[Start of Data listing]

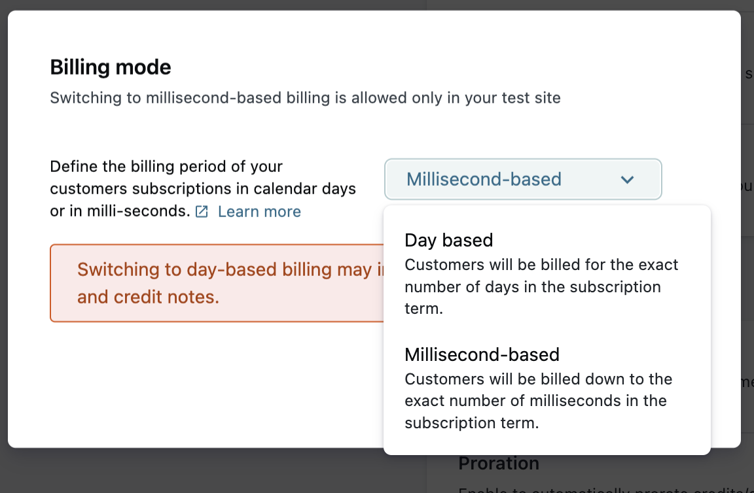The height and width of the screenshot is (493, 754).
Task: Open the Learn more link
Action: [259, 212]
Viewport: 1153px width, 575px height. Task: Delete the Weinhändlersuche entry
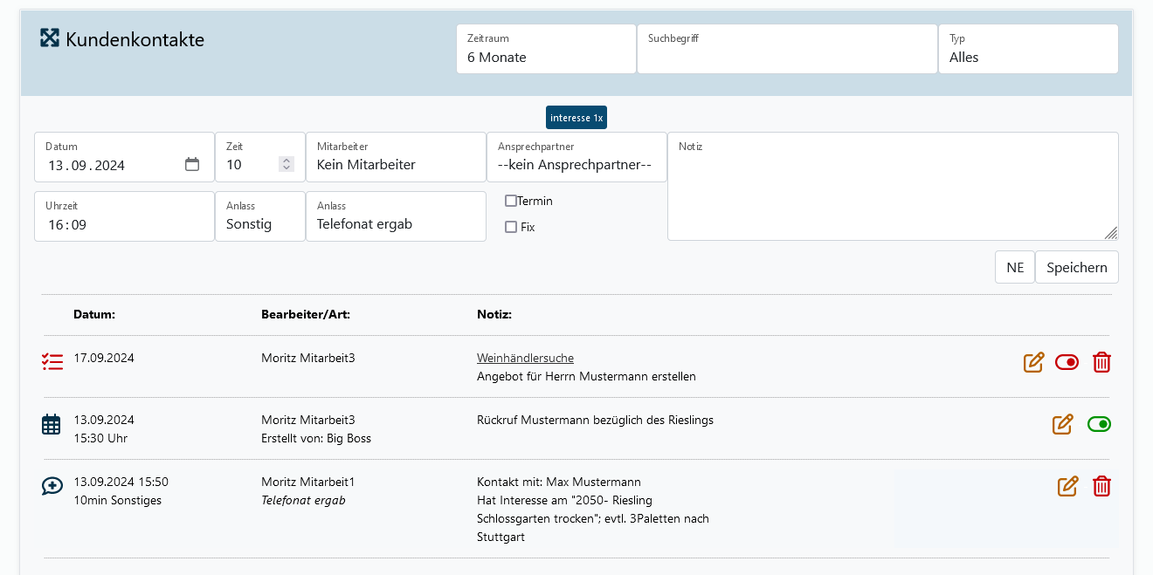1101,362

[End of Data listing]
[Start of Data listing]

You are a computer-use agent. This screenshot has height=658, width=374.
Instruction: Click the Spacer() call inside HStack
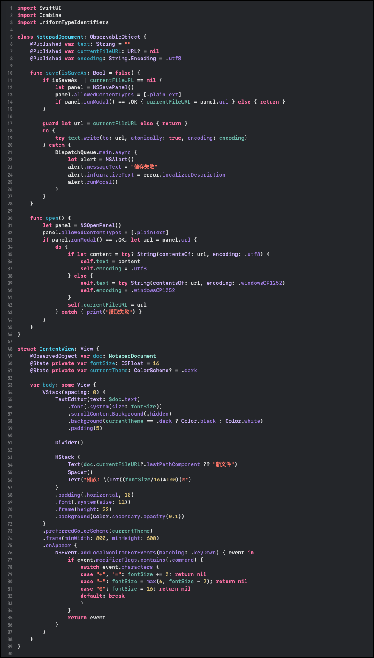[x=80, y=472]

[End of Data listing]
[Start of Data listing]

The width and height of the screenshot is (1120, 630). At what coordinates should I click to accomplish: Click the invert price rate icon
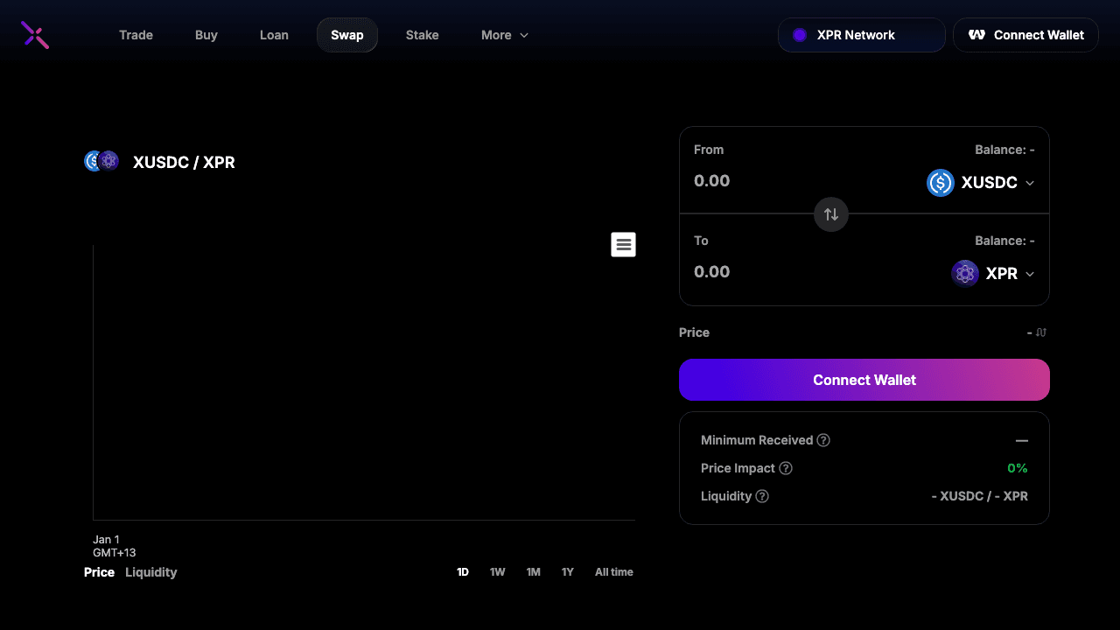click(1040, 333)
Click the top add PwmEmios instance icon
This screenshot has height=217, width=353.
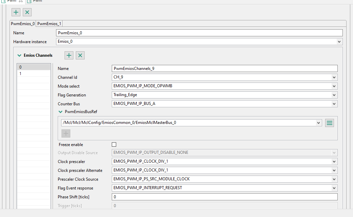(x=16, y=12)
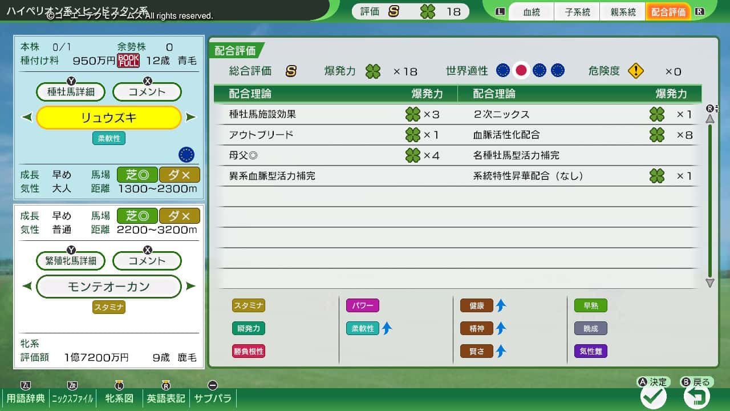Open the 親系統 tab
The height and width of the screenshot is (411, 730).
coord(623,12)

[End of Data listing]

» Written exercise:
Count the rows above that contain the string "icon". Reply with the number alone.

» Solution:
2